Para além da pobreza e da mesquinhez, a sensação de oclusão é dada por dois sinais. Por um lado, a ausência quase total de qualquer referência ao mundo fora da Gândara. O livro é publicado durante a segunda grande guerra, mas os acontecimentos da política internacional não são sequer aflorados, como se o espaço e o tem romanescos fossem não o fruto de uma História, mas o resultado de um destino que não é tocado pelas grandes tragédias que afligem a humanidade. Ali, naquele mundo autárquico, bastam os pequenos dramas. Um segundo sinal dessa oclusão é dado pela reacção do administrador e da mulher perante um amor de praia do filho. O problema é que ela era uma rapariga da cidade, e uma rapariga da cidade é demasiado senhora do seu nariz, tem iniciativa excessiva. A cidade permanece sempre por identificar, mas o facto dela vir da cidade causaria uma perturbação excessiva que o pequeno mundo da Gândara não conseguiria acomodar. O rapaz é coagido pelos pais a terminar o namoro e, incapaz de os enfrentar, cede ao seu desejo. Pode haver dois níveis de leitura desta oclusão do universo romanesco. Uma benévola dirá que estamos perante uma alegoria sobre a situação de Portugal. A clausura do ambiente social da Gândara não é outra coisa senão uma imagem concentrada de um país fechado sobre si mesmo. Uma leitura menos benévola sublinhará a natureza paroquial do romance, o seu pendor regionalista.

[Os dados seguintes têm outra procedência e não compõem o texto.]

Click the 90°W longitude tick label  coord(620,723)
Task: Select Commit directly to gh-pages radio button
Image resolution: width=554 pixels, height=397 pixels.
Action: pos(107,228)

Um dos traços mais interessantes da obra, embora não constitua o seu objecto central, surge da relação entre Fernando e o pai, o administrador da vila, o representante dos poderes locais. A disputa em torno do namoro com a rapariga da cidade vai levar a um afastamento entre pai e filho. O sentido da vida do pai era o de transmitir uma posição e uma casa sólida ao filho, este, todavia, parece afastar-se decisivamente dele e do seu universo, aniquilando o sentido da sua existência. Em Coimbra, onde Fernando estuda, as companhias parecem levá-lo para outro mundo, dando-lhe outra visão da realidade, das relações sociais e da própria vida. Essa é a única fresta –pequena na economia do romance – para um além da Gândara e do mundo paroquial onde decorre a acção romanesca.